# Nouveau Chat sur caramail



## Membre supprimé 2 (24 Octobre 2000)

Depuis Lundi 23 octobre, Caramail a instauré un nouveau système de chat. J'ai malheureusement des difficultés à charger la fenêtre de chat, le java ne semble pas très bien être traduit !!! :-(
J'étais pourtant bien heureux de pouvoir enfin l'utiliser depuis que la MàJ du MRJ avait été mise en service (2.2.3).
Je suis sous IE 5 et jusque là tout fonctionnait à merveille.

Qqn a-t-il eu le même problème que moi ? Avez vous une solution pour que je puisse retrouver mes corrspondants chatteurs ?

D'avance merci !

Gilhoo

[Ce message à été édité par Gilhoo (Édité le 24 Octobre 2000).]


----------



## Membre supprimé 2 (25 Octobre 2000)

chez moi cette nouvelle version fonctionne assez bien

tu n'arrives plus à le charger?

quelles erreurs obtiens tu?


----------



## JackSim (25 Octobre 2000)

En fait le chat en Java ne semble pas avoir été modifié... Par contre la page de lancement a changé.

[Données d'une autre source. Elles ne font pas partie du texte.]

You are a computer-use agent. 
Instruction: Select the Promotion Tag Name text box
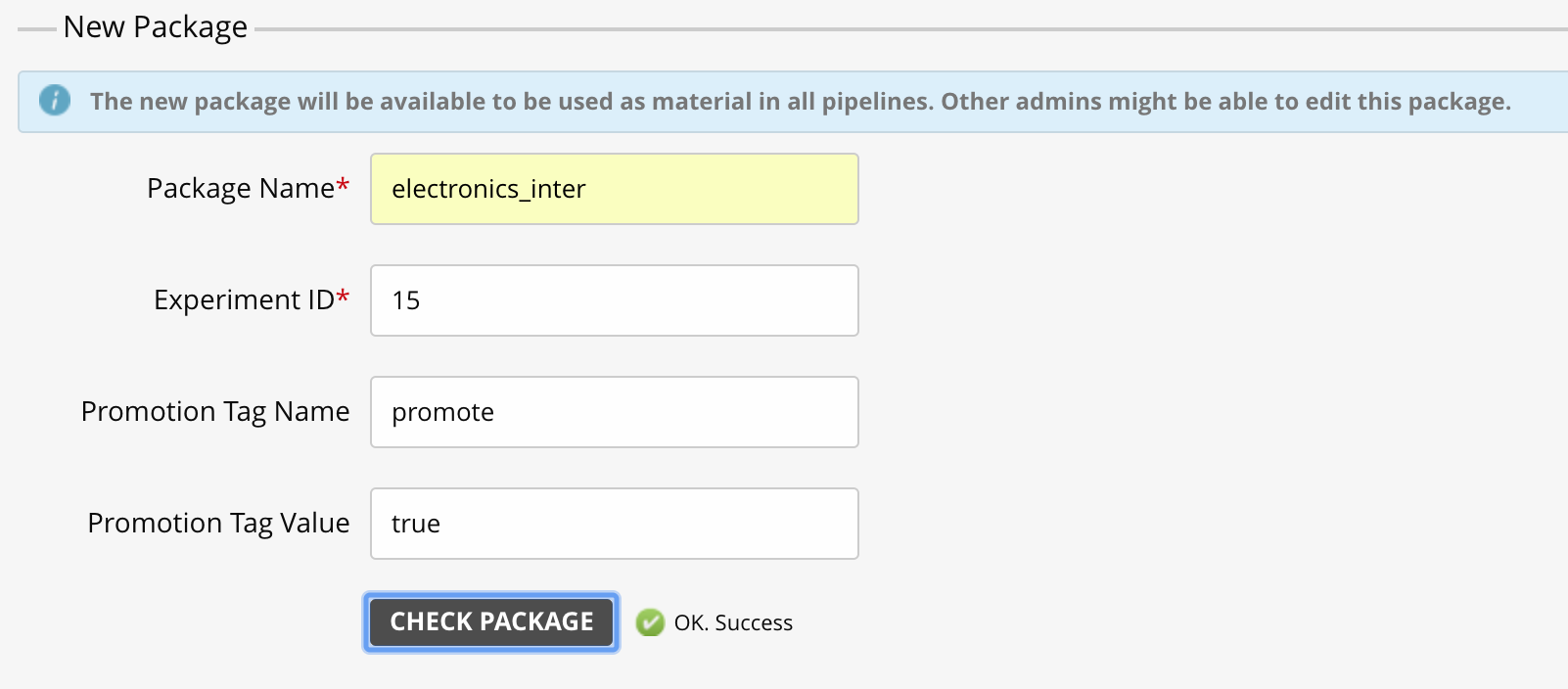tap(614, 412)
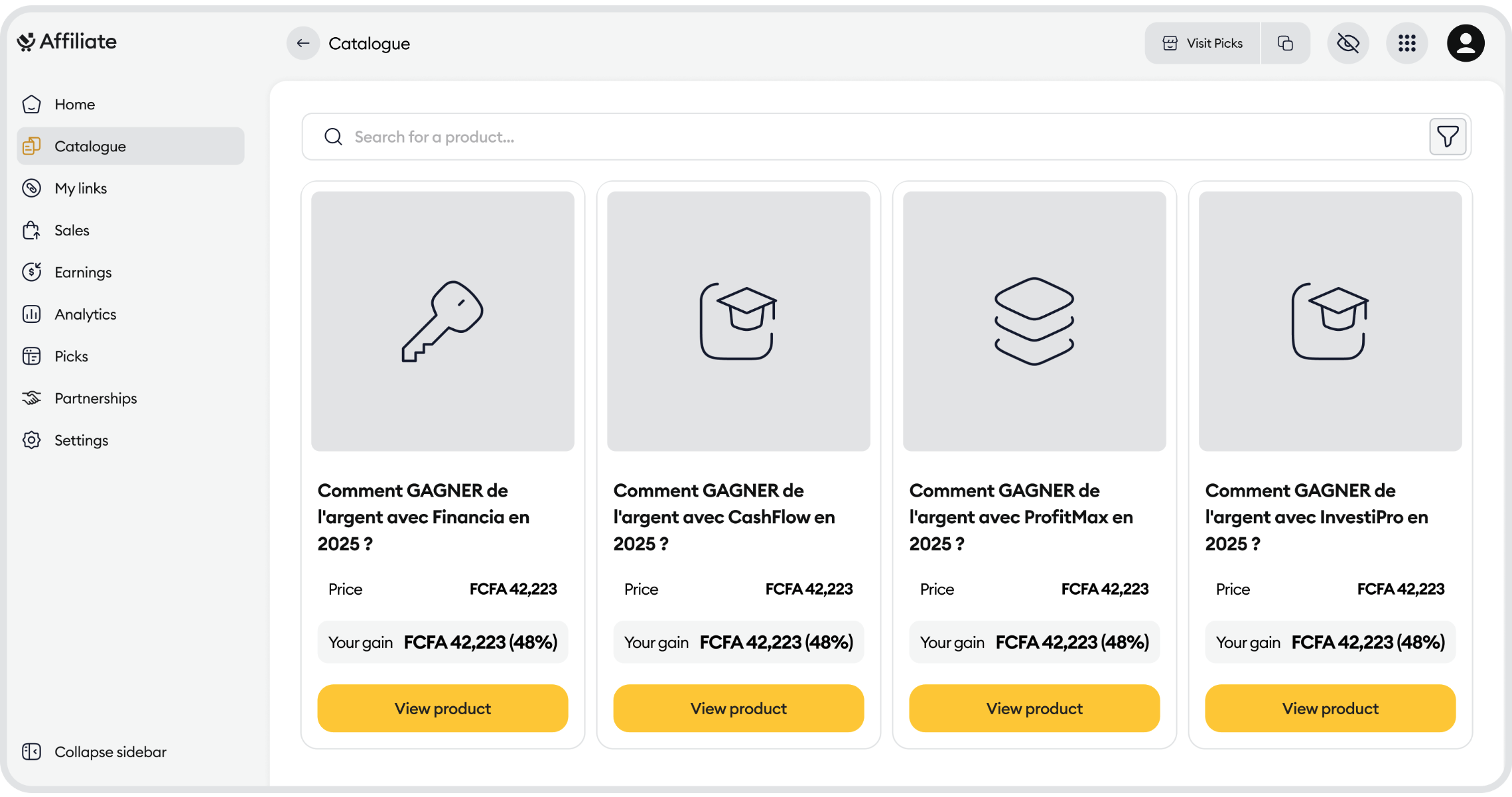Viewport: 1512px width, 797px height.
Task: View product for InvestiPro course
Action: (x=1330, y=708)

Tu es sûr que ça ne vient pas de ton système ?


------------------
*JackSim*


----------



## Membre supprimé 2 (25 Octobre 2000)

si si le client java a bel et bien changé...
plus de bouton refresh
ajoût du support des Carapotes, à la mode d'ICQ,
un bouton Alarme qui fait beaucoup parlé de lui parce que personne ne sait à quoi il sert
et d'autres modifs encore


----------



## Membre supprimé 2 (25 Octobre 2000)

Merci les amis de vous inquieter pour moi mais je m'en suis sorti comme un grand !
Mon problème était que je n'avais pas tt les onglets qui apparaissaient et que je ne pouvait pas chatter.
Un petit vidage du cache du MRJ et une réinstallation du MRJ ont résolu le soucis !

Merci pour tout !

Gilhoo


----------